The program is meant to create a system in which candidates for elected office receive public money matched by private donations to their campaigns. The change has been a long-sought measure for good-government advocates who want to lessen the impact of big money in politics.
Lawmakers over the last month have raised the possibility of delaying the program amid the concerns and as the state Assembly is going through a court-ordered redistricting process this year.
Assembly Speaker Carl Heastie on Thursday told reporters the redistricting process is "not a factor" in the public financing debate. Instead, lawmakers are worried about the impact of donor matching, pointing to how donations that surpass limits from a single donor would not qualify for public matching funds.
"There are issues that need to be fixed in the campaign finance law," Heastie said.
He used the example of how the New York City campaign finance system has more relaxed provisions for qualifying for public matching dollars compared to the state system.
"I do think if things go forward, it has to be fixed," Heastie said.

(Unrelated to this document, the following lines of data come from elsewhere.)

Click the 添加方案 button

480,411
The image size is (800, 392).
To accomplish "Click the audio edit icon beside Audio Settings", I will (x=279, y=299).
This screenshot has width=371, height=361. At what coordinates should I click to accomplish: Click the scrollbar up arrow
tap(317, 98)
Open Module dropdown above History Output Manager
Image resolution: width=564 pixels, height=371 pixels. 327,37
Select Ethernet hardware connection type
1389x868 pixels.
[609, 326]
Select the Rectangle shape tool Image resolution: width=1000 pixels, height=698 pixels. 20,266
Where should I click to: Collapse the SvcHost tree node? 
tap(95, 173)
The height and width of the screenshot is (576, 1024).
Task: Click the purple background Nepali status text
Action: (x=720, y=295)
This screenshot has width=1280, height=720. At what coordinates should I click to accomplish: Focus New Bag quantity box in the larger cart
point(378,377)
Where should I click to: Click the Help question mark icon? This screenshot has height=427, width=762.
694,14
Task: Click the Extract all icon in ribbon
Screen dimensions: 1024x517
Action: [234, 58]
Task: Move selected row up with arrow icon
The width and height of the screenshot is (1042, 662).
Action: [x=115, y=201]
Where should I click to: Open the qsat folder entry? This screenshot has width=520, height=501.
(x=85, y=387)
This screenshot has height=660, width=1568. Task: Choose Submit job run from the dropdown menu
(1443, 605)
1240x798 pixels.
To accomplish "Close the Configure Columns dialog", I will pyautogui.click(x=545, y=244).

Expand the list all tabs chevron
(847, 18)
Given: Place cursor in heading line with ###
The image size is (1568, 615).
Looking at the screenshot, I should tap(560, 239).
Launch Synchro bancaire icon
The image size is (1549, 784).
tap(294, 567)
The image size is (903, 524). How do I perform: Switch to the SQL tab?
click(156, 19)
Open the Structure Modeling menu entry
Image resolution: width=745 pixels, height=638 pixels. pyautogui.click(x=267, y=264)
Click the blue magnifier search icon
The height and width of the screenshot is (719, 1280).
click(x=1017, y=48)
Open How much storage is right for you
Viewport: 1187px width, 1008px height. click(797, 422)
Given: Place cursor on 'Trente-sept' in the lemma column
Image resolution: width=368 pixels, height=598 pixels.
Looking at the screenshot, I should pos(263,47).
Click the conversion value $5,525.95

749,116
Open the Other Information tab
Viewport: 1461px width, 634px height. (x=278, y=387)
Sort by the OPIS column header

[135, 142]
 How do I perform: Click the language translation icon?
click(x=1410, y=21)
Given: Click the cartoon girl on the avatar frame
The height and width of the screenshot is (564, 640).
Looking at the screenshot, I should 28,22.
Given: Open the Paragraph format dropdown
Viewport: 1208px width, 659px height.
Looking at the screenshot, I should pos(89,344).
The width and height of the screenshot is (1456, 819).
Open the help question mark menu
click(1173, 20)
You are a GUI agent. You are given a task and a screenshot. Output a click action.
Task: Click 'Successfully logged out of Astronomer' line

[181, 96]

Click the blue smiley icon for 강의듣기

Good-government advocates have urged lawmakers to fully fund the system.
“New Yorkers celebrated when Albany committed to reform when it passed the landmark Public Campaign Finance Program, and now we need lawmakers to follow through on that promise to voters,” said Karen Wharton, Democracy Coalition coordinator for Citizen Action for New York. “Our state is closer than ever to ensuring everyday New Yorkers can participate in a stronger democracy and push back against Big Money that has historically shut them out. Gov. Hochul and the legislature must work together to make New York State a nationwide model for fair elections without delay.”